The 31-year-old Wellington man was charged with one count of sexual violation and one count of rape following his first meeting with the woman at her Palmerston North home on June 9 last year.
The pair met on NZDating.com at the beginning of June last year, swapping sexually explicit email, chat room and text messages before arranging to meet at the woman's home on June 9.
The man was introduced to the woman's flatmate and sister before spending an hour-and-a-half alone together in the woman's bedroom. The woman told the court during this time the man forced himself on her, sexually violating then raping her. She said she was not restrained, did not call out for help and "gave in" to the man's demands.
He told police the pair kissed and engaged in foreplay before having consensual sex. The man said when the woman told him she felt uncomfortable because she had feelings for someone else, they stopped and he left soon afterwards. Soon after leaving the man sent her a text message that read: "I feel bad, sorry for raping you."

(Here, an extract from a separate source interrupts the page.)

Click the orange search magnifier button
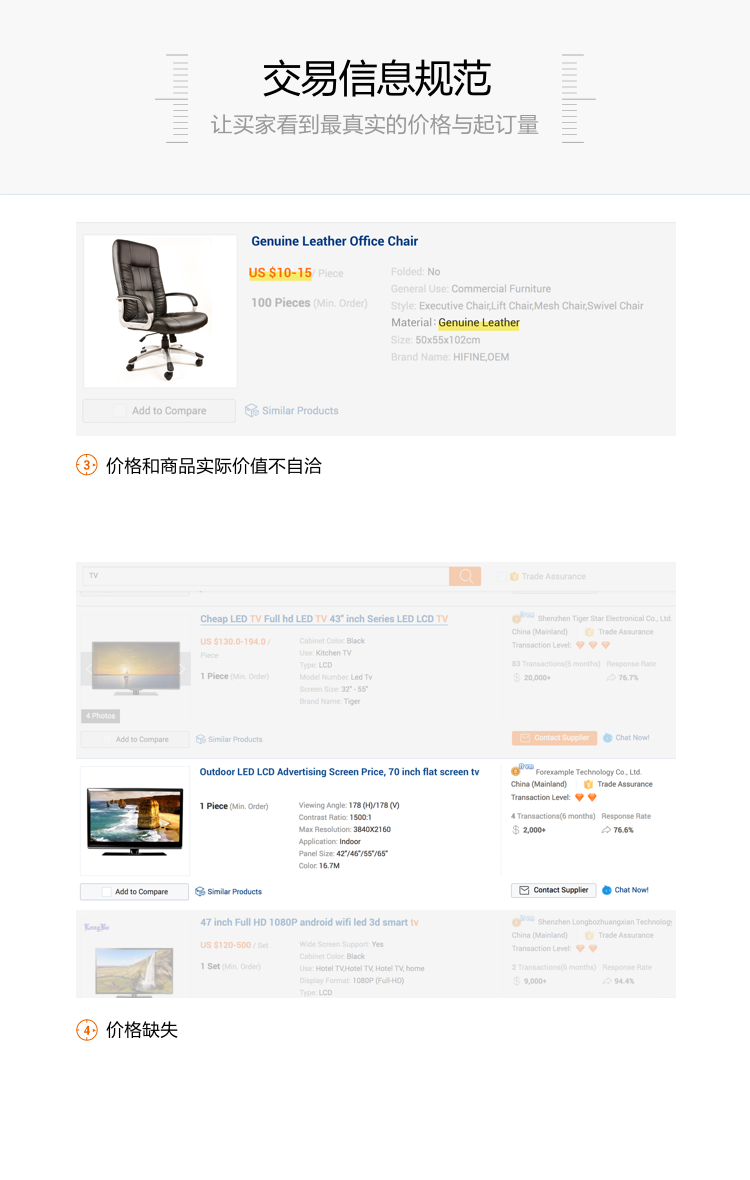Screen dimensions: 750x1180 pos(465,576)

The jury took three hours to reach its verdict after retiring at 2.45pm yesterday.
Earlier in the day, defence counsel Val Nisbet called the man's psychiatrist to give evidence.

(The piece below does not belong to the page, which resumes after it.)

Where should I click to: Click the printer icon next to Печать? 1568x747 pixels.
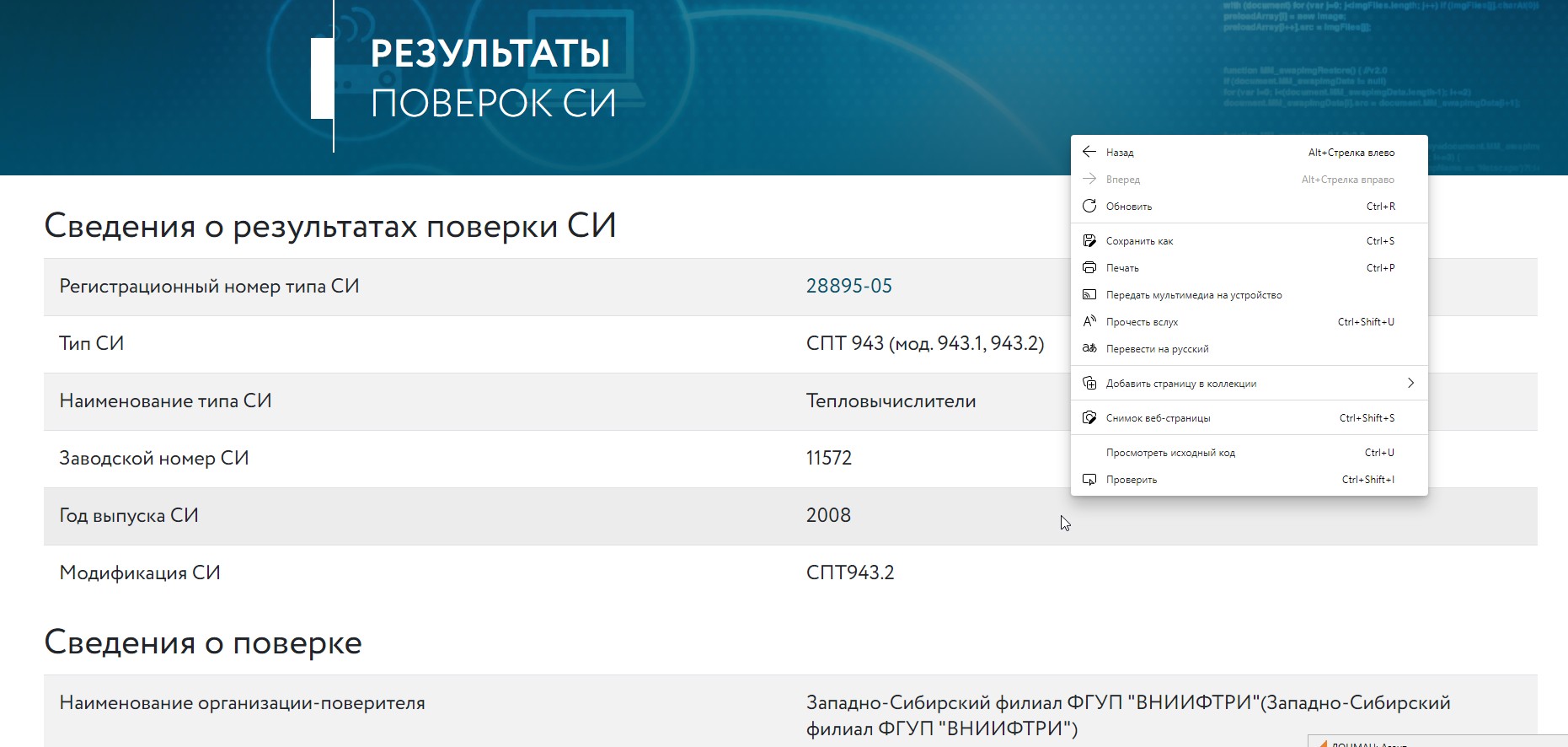pos(1089,267)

Christopher Roman met with the accused regularly since his arrest and explained to the court why he may have sent the incriminating text message.
"He tends to apologise profusely and take responsibility for things that are not of his own doing," Dr Roman said. He said the man avoided conflict and took responsibility for awkward situations as a "coping strategy".

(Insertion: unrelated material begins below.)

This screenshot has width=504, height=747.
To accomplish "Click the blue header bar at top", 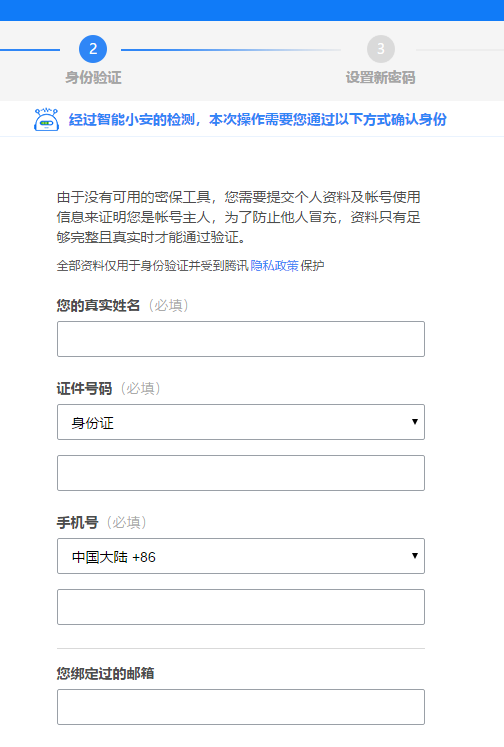I will pyautogui.click(x=252, y=10).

Dr Roman said he once tested his observation by accusing the man of being late for an appointment when he was, in fact, on time. He said the man apologised and said it wouldn't happen again even though he knew he was not late. Under cross examination from Crown prosecutor Andru Isac Dr Roman accepted there was a big difference between admitting being half-an-hour late and admitting to raping someone.
In his closing argument, Mr Isac told the jury despite what communications the pair had leading up to the meeting, the woman made it clear she did not want to have sex. Mr Isac said the text message the man sent after the incident was an admission of what he had done.
"That's not sarcasm. That's not a fanciful personality characteristic of apologising for things he hadn't done.
"It's probably the most honest thing he's said because he knew full well what he'd done. He knew full well he did not have consent to do those things."
In his closing argument, Mr Nisbet said the woman regretted having sex with his client but what happened in her bedroom that night was consensual.
"You are not guilty of rape because a woman reluctantly acquiesces. She consented and when she said stop and when she said no, it stopped."
Mr Nisbet said the woman sent explicit messages to the accused, even describing how she wanted to have sex with him.
"She had sex, may have been reluctant to do so, and then regretted it afterwards. It doesn't make it rape."